If the content in the RAM does not fit, you have to trust the kernel, we put 128G RAM at the size of the active cache 3-5G and think about increasing to 256G.

CPU


There are no special requirements for the frequency of the processor, rather there is a requirement for functionality: if your traffic will need to be encrypted (for example, via the https protocol), it is important to choose a processor that will support AES-NI hardware encryption (Intel Advanced Encryption Standard).

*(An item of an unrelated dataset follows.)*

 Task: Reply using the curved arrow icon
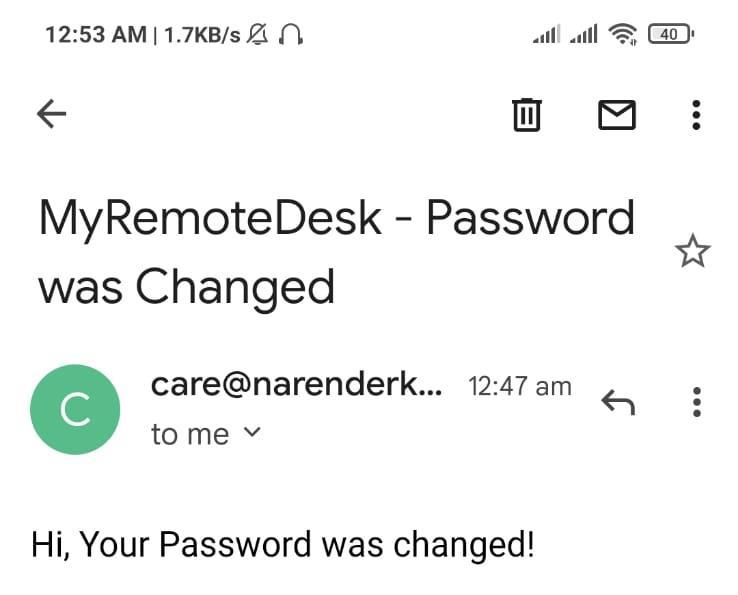point(618,403)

On Linux, you can verify that the processor supports AES-NI instructions with the command

 grep -m1 -o aes /proc/cpuinfo aes 

If there is no output "aes", then the processor does not support such instructions and encryption will devour the performance of the processor.

We configure nginx


General ideas are described in the previous article , but still there are a few points on optimization, I will tell about them now:


What about cdn


CDN is good, if you work for different countries, you have a lot of content and little traffic, but if there is a lot of traffic, there is little content, and you work for a specific country, then it makes sense to calculate everything and understand what is more profitable for you. For example, we are working on the Ukrainian market, many world leaders providing the CDN service do not have servers in Ukraine, and distribution comes from Germany or Poland. So we get instead of + 3-5ms - + 30-50ms to the answer on level ground. Placing a 2U server in a good Ukrainian DC starts from $ 18 + payment per channel, for example, 100Mbps - $ 10 totaling $ 28. The commercial price of distributing CDN traffic in Ukraine is about $ 0.05 / G , i.e. if we distribute more than 560G / month, then we can already consider the option of self-distribution. RIA.com services distribute several terabyte statics per day, and therefore we have long ago made decisions about self-distribution.

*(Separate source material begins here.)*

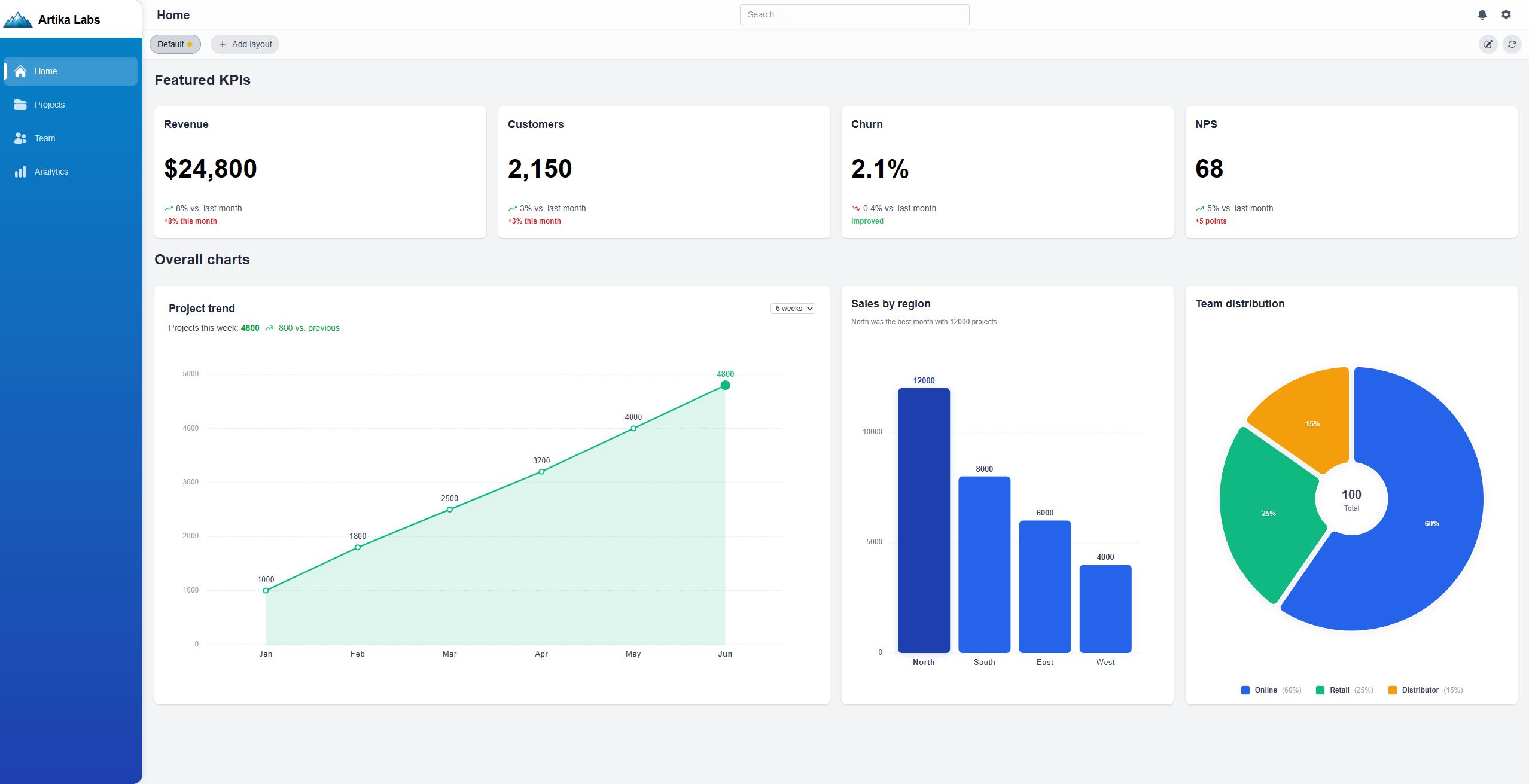Image resolution: width=1529 pixels, height=784 pixels.
Task: Click the Revenue KPI card
Action: coord(320,172)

How to be friends with search engines


For many search engines, the important characteristics are TTFB (time to first byte) and how “close” the content is to the person who is looking for it, besides, texts in links to content, description in Exif tags, uniqueness, size of content, etc. are important. .d
All about what I am writing here, mainly in order to protjunit TTFB and be closer to the user. You can use the User-Agent trick to detect search bots and give them content from a separate server in order to eliminate “jams” or “slowing down during peak periods” (usually bots give a uniform load), thus making the search engines happy not by the user . We do not do that, besides there is a suspicion that Google Chrome and Yandex Browser trust the information that browsers provide them about the speed of loading your pages from the perspective of the client.

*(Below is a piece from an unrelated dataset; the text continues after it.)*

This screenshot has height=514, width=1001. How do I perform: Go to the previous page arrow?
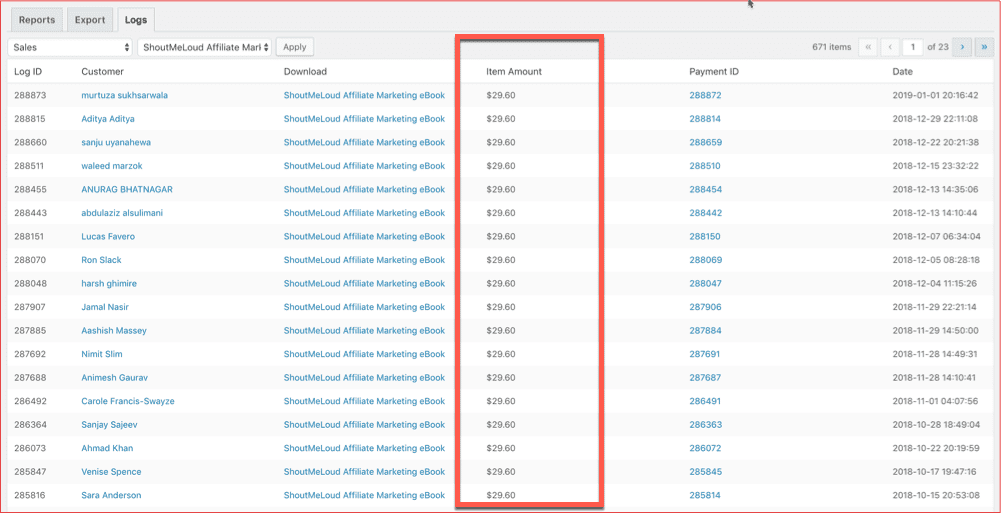888,47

It is also worth noting that the load from different bots can be so substantial that you have to spend almost half the resources on servicing these bots. RIA.com projects serve about 10-15 million requests from bots per day (this includes not only static messages but also regular pages), which is not much less than the number of requests from real users.

Optimization for distributing static content


Well, if the distribution process is already set up - it's time to think about what can be done with the content itself, so that it is more accessible, loads faster, takes up less space, is attractive to search engines.